- [SELECTION]:
= = = = =
# Mac Fonts for Windows?



## MalachiConstant

I'm on Windows trying to work on a Photoshop file made by several people who are using Macs. So naturally, they chose Mac-specific fonts for all the text. Is there any way to get a packet of the Mac standard fonts for Windows so I'm compatible with anything they send me? I haven't been able to find anything through my searches.

Thanks!


----------



## johnhook

MalachiConstant,

I believe that Macs use Adobe PostScript fonts - which are ALSO available on Windows.

Check out these sites:

http://www.ampsoft.net/webdesign-l/WindowsMacFonts.html

http://www.adobe.com/type/

- John


----------



## MalachiConstant

I'm aware of the font types, I'm just looking to get the fonts themselves. While there's some overlap between Windows and Mac standard fonts (the fonts that come with Windows XP or Mac OS X), I'd like to get all the fonts that come pre-packaged with OS X and put them on Windows XP. But I can't find any packages of these standard OS X fonts.
= = = = =
- [EXTRACTED DATA]:

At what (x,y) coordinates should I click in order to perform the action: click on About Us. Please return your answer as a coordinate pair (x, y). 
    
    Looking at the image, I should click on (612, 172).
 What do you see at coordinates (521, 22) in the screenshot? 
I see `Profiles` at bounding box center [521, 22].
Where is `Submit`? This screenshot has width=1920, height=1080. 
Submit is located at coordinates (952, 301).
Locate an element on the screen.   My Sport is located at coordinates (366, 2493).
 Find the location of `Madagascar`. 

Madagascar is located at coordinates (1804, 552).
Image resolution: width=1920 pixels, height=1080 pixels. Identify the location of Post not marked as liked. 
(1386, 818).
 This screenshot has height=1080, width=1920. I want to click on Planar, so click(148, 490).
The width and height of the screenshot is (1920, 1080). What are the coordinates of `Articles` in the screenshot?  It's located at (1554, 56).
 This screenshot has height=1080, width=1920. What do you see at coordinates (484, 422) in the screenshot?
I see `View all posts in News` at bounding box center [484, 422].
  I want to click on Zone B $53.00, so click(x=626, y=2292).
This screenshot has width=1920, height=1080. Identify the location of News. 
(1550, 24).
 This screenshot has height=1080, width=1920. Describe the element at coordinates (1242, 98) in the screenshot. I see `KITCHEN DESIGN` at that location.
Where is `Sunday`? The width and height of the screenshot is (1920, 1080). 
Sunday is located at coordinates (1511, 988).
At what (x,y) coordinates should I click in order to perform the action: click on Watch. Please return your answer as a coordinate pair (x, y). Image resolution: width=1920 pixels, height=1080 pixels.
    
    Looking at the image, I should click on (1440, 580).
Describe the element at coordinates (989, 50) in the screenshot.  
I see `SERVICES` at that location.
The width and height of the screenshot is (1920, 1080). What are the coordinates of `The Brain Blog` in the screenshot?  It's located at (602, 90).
= = = = =
- [EXERCISES]:
1. Find every line in the listing that contains the string "resolution", and copy each one.
2. Extend the forum thread on using Mac fonts in Windows, picking up right after its final post.
The forum thread and the listing come from separate, unrelated sources.

- [IN RESPONSE]:
1.
Image resolution: width=1920 pixels, height=1080 pixels. Identify the location of Post not marked as liked. 
At what (x,y) coordinates should I click in order to perform the action: click on Watch. Please return your answer as a coordinate pair (x, y). Image resolution: width=1920 pixels, height=1080 pixels.

2.
----------



## johnhook

MalachiConstant,

Common Adobe applications between Mac and Windows WILL install all same fonts bundled with the application in questions - i.e. Photoshop for Mac and Photoshop for Windows should install the SAME fonts.

The basic TTF fonts in Windows are "approximations" of the Adobe fonts but NOT identical. If you need the actual Adobe Postscript fonts in Windows, the basic set will install with Adobe apps for Windows (PhotoShop, Illustrator, etc). If you want the EXACT Adobe PS Fonts in Windows, you can purchase them at:

http://www.adobe.com/type/?sdid=CAUGC

- John


----------



## Inactive

i've used transtype to convert mac fonts to windows compatible.


----------



## MalachiConstant

johnhook said:


> Common Adobe applications between Mac and Windows WILL install all same fonts bundled with the application in questions - i.e. Photoshop for Mac and Photoshop for Windows should install the SAME fonts.


Right, but I'm looking for the fonts that come packaged with OS X, not the fonts that come packaged with Photoshop.

Will I need to use Transtype and pull the fonts directly off a Mac?


----------



## Inactive

it has been over 2 years ago since i used transtype, but a designer gave me a disc with all the graphics that was produced on it including the fonts - using a mac. i used transtype to convert those fonts so that i could install them on the pc.
if you can get the mac fonts emailed to you then transtype might be of use.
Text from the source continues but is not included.